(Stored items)
= Beginning of Section =
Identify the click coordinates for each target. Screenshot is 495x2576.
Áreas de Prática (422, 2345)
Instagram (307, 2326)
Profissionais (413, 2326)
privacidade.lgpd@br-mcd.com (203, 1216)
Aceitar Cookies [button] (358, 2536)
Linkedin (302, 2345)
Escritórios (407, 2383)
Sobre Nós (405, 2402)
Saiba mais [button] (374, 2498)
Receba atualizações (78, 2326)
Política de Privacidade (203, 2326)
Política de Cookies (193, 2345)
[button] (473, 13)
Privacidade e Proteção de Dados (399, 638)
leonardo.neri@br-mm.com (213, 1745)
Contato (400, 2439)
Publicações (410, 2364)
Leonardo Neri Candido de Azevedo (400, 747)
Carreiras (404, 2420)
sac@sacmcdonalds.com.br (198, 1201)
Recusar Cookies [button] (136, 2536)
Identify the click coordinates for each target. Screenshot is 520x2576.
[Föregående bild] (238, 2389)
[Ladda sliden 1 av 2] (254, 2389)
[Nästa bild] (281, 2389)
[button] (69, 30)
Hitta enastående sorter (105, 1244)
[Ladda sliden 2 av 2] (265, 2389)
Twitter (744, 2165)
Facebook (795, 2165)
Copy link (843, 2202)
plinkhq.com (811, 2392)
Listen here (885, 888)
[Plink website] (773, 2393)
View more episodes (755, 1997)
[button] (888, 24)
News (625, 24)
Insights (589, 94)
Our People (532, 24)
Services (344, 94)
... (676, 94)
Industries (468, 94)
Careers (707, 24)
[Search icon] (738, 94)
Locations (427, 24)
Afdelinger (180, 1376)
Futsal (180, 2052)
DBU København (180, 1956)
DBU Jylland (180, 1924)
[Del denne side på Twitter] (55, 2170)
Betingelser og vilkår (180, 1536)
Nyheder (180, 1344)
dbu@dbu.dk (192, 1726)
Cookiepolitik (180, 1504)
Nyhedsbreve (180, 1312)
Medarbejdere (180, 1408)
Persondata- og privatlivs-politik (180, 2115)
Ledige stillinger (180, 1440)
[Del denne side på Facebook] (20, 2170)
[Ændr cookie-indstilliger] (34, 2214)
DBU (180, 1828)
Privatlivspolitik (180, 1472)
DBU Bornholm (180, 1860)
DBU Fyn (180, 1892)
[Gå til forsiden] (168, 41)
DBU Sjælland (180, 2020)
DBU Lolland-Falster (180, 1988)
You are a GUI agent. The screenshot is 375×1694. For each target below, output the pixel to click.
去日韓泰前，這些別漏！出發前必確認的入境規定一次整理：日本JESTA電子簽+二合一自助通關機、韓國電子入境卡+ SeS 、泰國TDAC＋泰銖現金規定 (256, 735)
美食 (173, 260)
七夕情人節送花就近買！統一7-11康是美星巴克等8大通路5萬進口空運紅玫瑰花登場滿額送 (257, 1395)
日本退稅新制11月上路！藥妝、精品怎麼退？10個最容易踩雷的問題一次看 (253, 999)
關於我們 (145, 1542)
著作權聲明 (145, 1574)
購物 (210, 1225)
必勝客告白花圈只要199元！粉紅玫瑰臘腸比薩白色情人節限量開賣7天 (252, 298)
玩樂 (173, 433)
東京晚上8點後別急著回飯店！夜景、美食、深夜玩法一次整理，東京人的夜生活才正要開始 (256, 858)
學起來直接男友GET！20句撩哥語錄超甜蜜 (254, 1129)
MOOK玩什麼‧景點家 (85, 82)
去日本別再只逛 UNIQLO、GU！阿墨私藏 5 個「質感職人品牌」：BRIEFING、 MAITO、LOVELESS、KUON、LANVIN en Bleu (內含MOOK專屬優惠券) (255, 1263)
= End of Section =
Exercise
Write the entries out a second time. Match them exactly.

Result of this task
Identify the click coordinates for each target. Screenshot is 495x2576.
Áreas de Prática (422, 2345)
Instagram (307, 2326)
Profissionais (413, 2326)
privacidade.lgpd@br-mcd.com (203, 1216)
Aceitar Cookies [button] (358, 2536)
Linkedin (302, 2345)
Escritórios (407, 2383)
Sobre Nós (405, 2402)
Saiba mais [button] (374, 2498)
Receba atualizações (78, 2326)
Política de Privacidade (203, 2326)
Política de Cookies (193, 2345)
[button] (473, 13)
Privacidade e Proteção de Dados (399, 638)
leonardo.neri@br-mm.com (213, 1745)
Contato (400, 2439)
Publicações (410, 2364)
Leonardo Neri Candido de Azevedo (400, 747)
Carreiras (404, 2420)
sac@sacmcdonalds.com.br (198, 1201)
Recusar Cookies [button] (136, 2536)
Identify the click coordinates for each target. Screenshot is 520x2576.
[Föregående bild] (238, 2389)
[Ladda sliden 1 av 2] (254, 2389)
[Nästa bild] (281, 2389)
[button] (69, 30)
Hitta enastående sorter (105, 1244)
[Ladda sliden 2 av 2] (265, 2389)
Twitter (744, 2165)
Facebook (795, 2165)
Copy link (843, 2202)
plinkhq.com (811, 2392)
Listen here (885, 888)
[Plink website] (773, 2393)
View more episodes (755, 1997)
[button] (888, 24)
News (625, 24)
Insights (589, 94)
Our People (532, 24)
Services (344, 94)
... (676, 94)
Industries (468, 94)
Careers (707, 24)
[Search icon] (738, 94)
Locations (427, 24)
Afdelinger (180, 1376)
Futsal (180, 2052)
DBU København (180, 1956)
DBU Jylland (180, 1924)
[Del denne side på Twitter] (55, 2170)
Betingelser og vilkår (180, 1536)
Nyheder (180, 1344)
dbu@dbu.dk (192, 1726)
Cookiepolitik (180, 1504)
Nyhedsbreve (180, 1312)
Medarbejdere (180, 1408)
Persondata- og privatlivs-politik (180, 2115)
Ledige stillinger (180, 1440)
[Del denne side på Facebook] (20, 2170)
[Ændr cookie-indstilliger] (34, 2214)
DBU (180, 1828)
Privatlivspolitik (180, 1472)
DBU Bornholm (180, 1860)
DBU Fyn (180, 1892)
[Gå til forsiden] (168, 41)
DBU Sjælland (180, 2020)
DBU Lolland-Falster (180, 1988)
You are a GUI agent. The screenshot is 375×1694. For each target below, output the pixel to click.
去日韓泰前，這些別漏！出發前必確認的入境規定一次整理：日本JESTA電子簽+二合一自助通關機、韓國電子入境卡+ SeS 、泰國TDAC＋泰銖現金規定 (256, 735)
美食 (173, 260)
七夕情人節送花就近買！統一7-11康是美星巴克等8大通路5萬進口空運紅玫瑰花登場滿額送 (257, 1395)
日本退稅新制11月上路！藥妝、精品怎麼退？10個最容易踩雷的問題一次看 (253, 999)
關於我們 (145, 1542)
著作權聲明 (145, 1574)
購物 (210, 1225)
必勝客告白花圈只要199元！粉紅玫瑰臘腸比薩白色情人節限量開賣7天 (252, 298)
玩樂 (173, 433)
東京晚上8點後別急著回飯店！夜景、美食、深夜玩法一次整理，東京人的夜生活才正要開始 (256, 858)
學起來直接男友GET！20句撩哥語錄超甜蜜 (254, 1129)
MOOK玩什麼‧景點家 (85, 82)
去日本別再只逛 UNIQLO、GU！阿墨私藏 5 個「質感職人品牌」：BRIEFING、 MAITO、LOVELESS、KUON、LANVIN en Bleu (內含MOOK專屬優惠券) (255, 1263)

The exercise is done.